Com isso, apesar, do sofrimento do velho Israel, seus irmãos estariam “livres” da interferência de José em suas vidas.
Ruben, o irmão mais velho, que apresentou a alternativa de deixá-lo em uma cisterna vazia para libertá-lo mais tarde, desespera-se com a notícia de venda do irmão como escravo (37, 10). Todavia, diante da cena armada, não haveria mais o que fazer, e a notícia da falsa morte deveria ser dada ao pai deles, a Israel.
No Egito, os ismaelitas revendem José à casa de Potifar, eunuco e comandante da guarda de Faraó.
2.3. José como prefigura de Cristo
É inegável que essa narrativa aponta José como uma prefigura de Jesus, sendo várias as nuances entre uma história e outra.
Vejamos.
José é enviado pelo seu pai (37, 13), assim como Jesus também é enviado pelo Pai para os seus irmãos na terra de Israel (Lc 4, 18); os irmãos de José não o receberam como irmão (37, 18), assim como Jesus que também “veio para o que eram seus, mas o seus não o receberam” (Jo 1, 11); no processo de traição, Jesus é vendido por Judas Iscariotes por 30 siclos de prata (Mt 26, 15), enquanto José é vendido pelos seus irmãos por 20 siclos de prata; a venda de Jesus acaba por entrega-lo a uma nação estrangeira, que é Roma, enquanto a traição a José, acaba por entrega-lo a uma nação estrangeira, Egito.

=== Linhas extraídas ===
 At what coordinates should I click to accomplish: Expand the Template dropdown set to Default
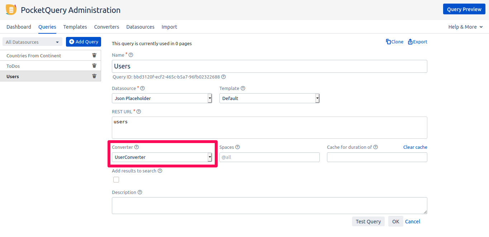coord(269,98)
---
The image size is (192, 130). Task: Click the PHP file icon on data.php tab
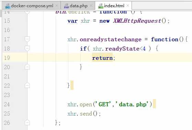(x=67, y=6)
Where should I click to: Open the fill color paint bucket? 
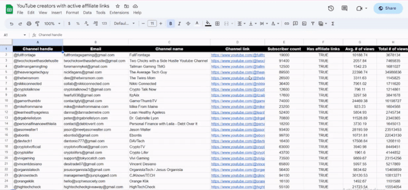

=== Tarefa proposta 1 ===
Diga se cada afirmação concorda com o trecho fornecido, respondendo sim ou não e citando literalmente as palavras dele que decidem: (a) Ruben sugeriu deixar José em uma cisterna vazia; (b) os irmãos venderam José por 30 siclos de prata; (c) no Egito, os ismaelitas revenderam José à casa de Potifar.
=== Tarefa proposta 2 ===
Nas linhas extraídas, começando na que contém "At what coordinates" e terminando na que contém "coord(269,98)", renomeie "Template" para "Layout" e reescreva só essas linhas, sem mudar mais nada. Deixe as imagens de fora.

=== Resultado da tarefa 1 ===
(a) Sim: "que apresentou a alternativa de deixá-lo em uma cisterna vazia para libertá-lo mais tarde".
(b) Não: "enquanto José é vendido pelos seus irmãos por 20 siclos de prata".
(c) Sim: "No Egito, os ismaelitas revendem José à casa de Potifar".

=== Resultado da tarefa 2 ===
 At what coordinates should I click to accomplish: Expand the Layout dropdown set to Default
coord(269,98)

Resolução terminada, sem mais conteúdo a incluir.